Elderly patients fill hospitals in Shanghai Covid surge | The Guardian Nigeria News

Coughing, groaning and short of breath, elderly Covid patients crowded hospital corridors in Shanghai on Tuesday as a wave of Covid-19 cases spread across the Chinese megacity.

In two hospitals in the city, AFP reporters saw hundreds of patients, mostly elderly people, on gurneys in common areas as emergency wards were filled beyond capacity.

Swaddled in blankets, coats and woolen hats, many are attached to intravenous drips, heart monitors or oxygen tanks, and they seem to be struggling to breathe. Some seem unresponsive.

In one hospital, AFP witnessed an exchange between a woman and an older man, both dripping wet.

“I was here first,” he said. “I’m here to get a needle too.”

Beijing last month swiftly dismantled key pillars of its zero-Covid policy, lifting the country’s lockdown, mass testing and quarantine within days.

The reversal of the three-year hardline curve brought relief nationwide, but led to infections in the country’s health care system and overburdened funeral homes and crematoriums.

Even in Shanghai, one of China’s richest cities, the crisis is acute. About 70 percent of the megacity’s population – the equivalent of about 18 million people – may have caught Covid since last month, according to state media reports.

– Suffering in public –
In the waiting area of ​​Huashan Hospital – located close to the site of anti-lockdown protests in November – a woman bent over an ailing man in his 80s, numerous tubes sticking out of his emaciated arms.

Nearby, a young man stood by the bed of another elderly patient, shielding him from the crowd of people walking past.

At Tongren Hospital in the western part of the city, a middle-aged woman wearing a face mask gently lifted a bottle to a man’s lips attached to an oxygen cylinder.

Nearby, a medical worker in blue scrubs and a face visor met a gray-haired woman in a red jumper as she shivered under a thick blanket.

Doctors and nurses at hospitals in several cities told AFP they continued to treat patients despite testing positive for the virus.

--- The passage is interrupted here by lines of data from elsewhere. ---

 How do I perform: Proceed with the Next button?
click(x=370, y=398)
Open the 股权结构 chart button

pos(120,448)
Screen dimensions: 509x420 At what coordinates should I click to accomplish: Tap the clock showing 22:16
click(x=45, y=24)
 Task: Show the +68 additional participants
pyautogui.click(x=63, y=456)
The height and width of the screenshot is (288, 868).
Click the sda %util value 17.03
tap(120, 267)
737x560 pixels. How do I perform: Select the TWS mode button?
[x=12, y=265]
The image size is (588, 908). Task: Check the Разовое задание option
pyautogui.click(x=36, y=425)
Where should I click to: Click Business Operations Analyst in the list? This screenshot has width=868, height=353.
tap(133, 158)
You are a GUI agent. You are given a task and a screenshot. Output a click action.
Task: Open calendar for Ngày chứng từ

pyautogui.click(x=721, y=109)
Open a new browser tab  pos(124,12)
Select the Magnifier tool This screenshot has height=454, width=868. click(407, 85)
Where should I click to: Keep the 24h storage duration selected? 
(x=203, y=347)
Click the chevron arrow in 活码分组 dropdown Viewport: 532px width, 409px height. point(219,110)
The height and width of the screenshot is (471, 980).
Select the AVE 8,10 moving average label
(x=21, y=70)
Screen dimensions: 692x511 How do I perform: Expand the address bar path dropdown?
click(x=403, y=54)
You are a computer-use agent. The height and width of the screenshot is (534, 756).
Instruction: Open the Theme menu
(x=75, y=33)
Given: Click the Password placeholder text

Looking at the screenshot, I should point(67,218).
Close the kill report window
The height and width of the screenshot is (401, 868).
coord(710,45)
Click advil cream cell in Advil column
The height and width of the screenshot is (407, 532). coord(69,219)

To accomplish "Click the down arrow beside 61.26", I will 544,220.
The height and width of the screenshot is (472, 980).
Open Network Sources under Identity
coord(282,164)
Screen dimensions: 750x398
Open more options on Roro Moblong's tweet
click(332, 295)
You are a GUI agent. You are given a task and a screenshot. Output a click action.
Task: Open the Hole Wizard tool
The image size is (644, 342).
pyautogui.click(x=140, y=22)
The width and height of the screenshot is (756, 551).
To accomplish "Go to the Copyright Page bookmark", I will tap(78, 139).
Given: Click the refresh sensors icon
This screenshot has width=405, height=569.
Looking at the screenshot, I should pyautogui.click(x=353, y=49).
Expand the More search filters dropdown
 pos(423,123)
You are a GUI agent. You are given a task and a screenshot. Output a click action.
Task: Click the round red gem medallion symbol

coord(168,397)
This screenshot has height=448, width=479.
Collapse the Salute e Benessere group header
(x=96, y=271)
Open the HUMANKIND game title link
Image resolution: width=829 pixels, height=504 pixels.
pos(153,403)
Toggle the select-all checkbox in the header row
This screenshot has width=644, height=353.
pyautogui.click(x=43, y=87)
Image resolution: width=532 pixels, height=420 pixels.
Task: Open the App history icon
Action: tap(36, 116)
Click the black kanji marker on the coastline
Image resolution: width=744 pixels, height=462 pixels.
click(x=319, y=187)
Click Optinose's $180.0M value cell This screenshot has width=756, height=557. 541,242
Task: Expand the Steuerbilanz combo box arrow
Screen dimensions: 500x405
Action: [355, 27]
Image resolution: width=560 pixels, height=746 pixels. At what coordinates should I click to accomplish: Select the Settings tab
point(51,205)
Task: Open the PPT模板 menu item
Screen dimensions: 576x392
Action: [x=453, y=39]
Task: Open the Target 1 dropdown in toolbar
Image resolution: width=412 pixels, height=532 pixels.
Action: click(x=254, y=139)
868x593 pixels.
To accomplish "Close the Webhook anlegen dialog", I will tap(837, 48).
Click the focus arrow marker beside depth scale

In Shanghai, many were also soldiers, letting out occasional dry coughs as they ran from patient to patient.

China’s National Health Commission last month announced it would no longer publish daily case figures, and a separate tally kept by the country’s disease control agency is considered inaccurate now that the testing mandate has been lifted.

The country also tightened the definition of what counts as a Covid death in a move that some experts say will underestimate the true number of fatalities from the disease.